I worked on the frontend in the last week prior to the product launch. Using AI tools was quite a big help here (I'm not very familiar with TailwindCSS).
Takeaways
Having a solid backend is important
Most people brush aside the backend as it is not something obvious to users, however from my past experience, a misfunctioning/unreliable backend can really turn users away. I was fortunate to have a codebase I had spent a lot of time refining over the previous months which I could adapt for this purpose.
A well designed backend should:
- be simple to understand (modular code)
- have functions which do only one thing
- not hardcode variables (so you can develop locally)
- have unit tests (ideally)
The usual principles of Clean Code apply.
Automated deployments speed up development time
I use Github Actions for CI/CD, using OpenTofu for deploying infrastructure. Once I make changes to the dev
branch, merging them to prod
triggers the pipeline and the production site is updated ~5 minutes later.
This is very helpful for testing production-only things like Stripe payments on the live account, or Google Analytics.
Nice frontend stuff
Tailwind CSS (for theming), Shadcn (for components) and Lucide Icons are a great combination. It's easy to swap themes via tweakcn, dark mode comes for free, and mainstream LLMs are very familiar with this stack.
Random thoughts about handling long-running jobs on the backend
I was randomly thinking about the best way to handle the scenario where the backend needs to make an API call to a vendor which might take a long time (e.g. video generation).
I initially thought we could just have the frontend wait for the backend to complete, but I realized this wasn't really feasible because long running HTTP connections can time-out on many layers (API Gateway has a 29s timeout, App Runner has a 120s hard timeout). What happens to the backend result if the connection is interrupted, but the vendor's request finishes?
There are 2 ways to solve the problem. Both involve asynchronous processing.
The first is to use a webhook from the vendor.

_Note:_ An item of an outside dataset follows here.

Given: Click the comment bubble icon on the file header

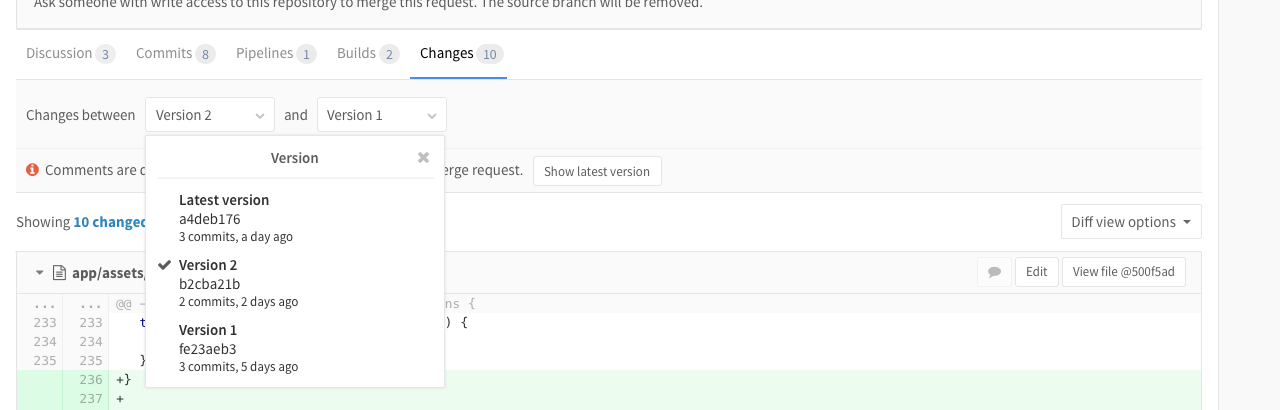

This way, the vendor can notify the backend when the long-running job is complete, and the backend can then update the database accordingly. Meanwhile, the frontend continuously polls a backend endpoint to check the status of the job.
If the vendor does not have a webhook, then the second best option is to use a queue (e.g. Simple Queue Service). A queue offers features like message retention, dead letter queues to handle failures, and FIFO ordering.

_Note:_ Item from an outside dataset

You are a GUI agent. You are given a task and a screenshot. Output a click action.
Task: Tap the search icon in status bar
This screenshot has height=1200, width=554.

In particular, an implementation of queue + function system (SQS + Lambda) for a low price could be:
Queue:
- message retention period 12 hours
- default visibility: 30s (how long we will wait for a worker to process, before making the message available to other workers again)
- maxReceives: 900 -> 1800s (30min) is max time we can wait for the vendor
- DLQ after that
A message comes in.
Worker (a Lambda function):
- first, check timestamp: if > 20min in queue, mark failed and send to DLQ
- check job status from the vendor:
- Success: get result, update DB, remove message.

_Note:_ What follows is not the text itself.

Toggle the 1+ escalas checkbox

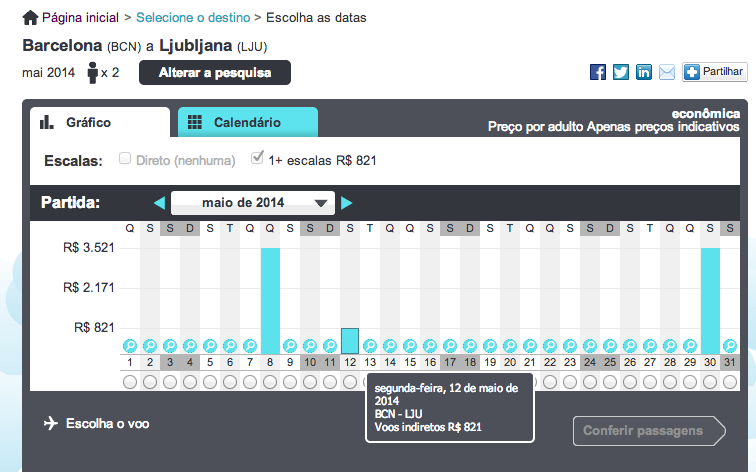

- Pending: if this is the first run, block for 30s, then set the visibility timeout to something short like 5s. On each retry, check message age. If < 60s old → 2s visibility; if < 5m → 5–10s; if < 20m → 15–30s.
- Failed: send to DLQ, remove message.
DLQ handler:
- Update DB, remove message.
In the interest of saving money I checked the costs on GCP, which offers Cloud Run Worker Pools. The cost: 0.000011244 × 2,628,000 = 29.549232 (≈ $29.55). Minimum machine size: 1 vCPU, 512 MB RAM. This is still pretty expensive compared to using AWS Lambdas.